We will start by considering two recent operas that take troubadours as their subject: Kaija Saariaho’s L’amour de loin (2000) and George Benjamin'sWritten on Skin (2012). Later topics will include Paul Hindemith’s direction of the Yale Collegium Musicum, George Perle’s analysis of Machaut, Luciano Berio’s collaboration with the medievalist Edoardo Sanguineti, and medieval-ish works by Peter Maxwell Davies and Harrison Birtwistle.
 
Requirements: weekly reading and written response, posted to Dropbox the Wednesday before each class; a short presentation and 5-page paper early in the semester; and a longer presentation and paper (15 pages) at the end; the longer paper may be an elaboration of the earlier paper, or on a different topic.

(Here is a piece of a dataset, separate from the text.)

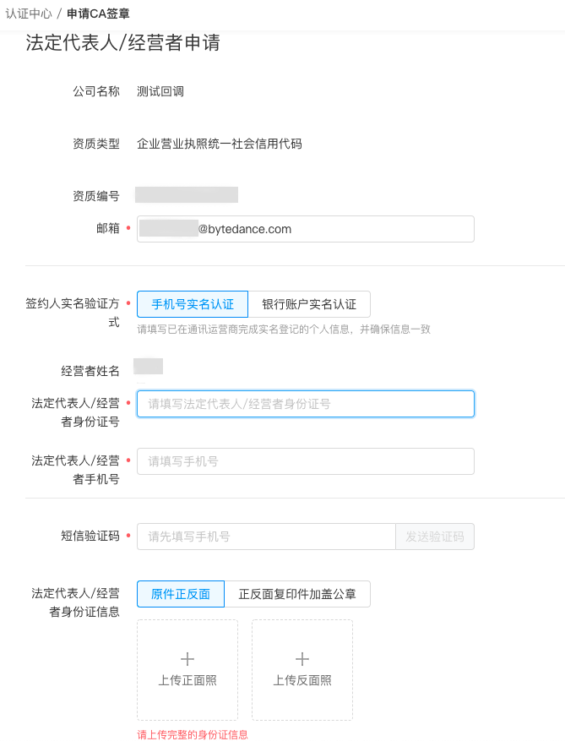The height and width of the screenshot is (741, 565).
Task: Click the 短信验证码 input field
Action: tap(266, 537)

  Readings will include two recent books from art history and English respectively: Alexander Nagel, Medieval Modern: Art out of Time (London: Thames and Hudson, 2012); Bruce Holsinger, The Premodern Condition (Chicago: University of Chicago Press, 2005); other reading will include articles and essays by Walter Benjamin, Luciano Berio, Bertold Brecht, Umberto Eco, Paul Hindemith, Daniel Leech-Wilkinson, Ezra Pound, George Perle, and Kirsten Yri.

THEA 86000.  Medieval Theatre & Performance. Thursdays 2:00PM-4:00PM, Room 3310B, Prof. Erika Lin.
This course offers an interdisciplinary introduction to theatre and performance in England and Europe from the Byzantine era through the mid-1500s, with special emphasis on the later centuries. Combining dramatic analysis with varied historical and theoretical methods, we will examine a range of theatrical genres, including biblical plays, morality drama, saints’ plays, interludes, and farces. Because scripted drama was only one of many ways that performance permeated medieval culture, we will consider theatre’s extensive links with other social practices, such as music, dancing, sports, festivity, civic pageantry, royal ceremony, devotional ritual, and judicial punishment, and we will draw connections with broader cultural discourses on topics such as gender, class, religion, marriage, witchcraft, and politics. Throughout our investigations, we will pay particular attention to popular beliefs about—and experiences of—spectacle, audience, identity, and social formations. Beyond a historicist focus, the course also has three more theoretical aims: (1) to consider how the study of pre-modern theatre can enrich the field of performance studies, which has been shaped largely by contemporary concerns; (2) to develop new critical tools through analysis of unfamiliar earlier periods, which offer alternative epistemologies; and (3) to address self-reflexive questions about methodology, materiality, gaps in evidence, and the stakes of research on ephemeral phenomena. Primary readings will include both plays and other extant texts related to performance, such as property lists, ballads, household records, and parish accounts. We may also consider some visual evidence. Non-English sources will be provided in translation; all archival documents will be transcribed (no experience with paleography required). Secondary readings will be drawn from a variety of fields, including not only theatre studies, cultural history, and literature, but also history of science, musicology, dance studies, architecture, art history, and religious studies.
Evaluation: active class participation, short weekly response papers, possible brief in-class presentation, research proposal with annotated bibliography, and a final paper.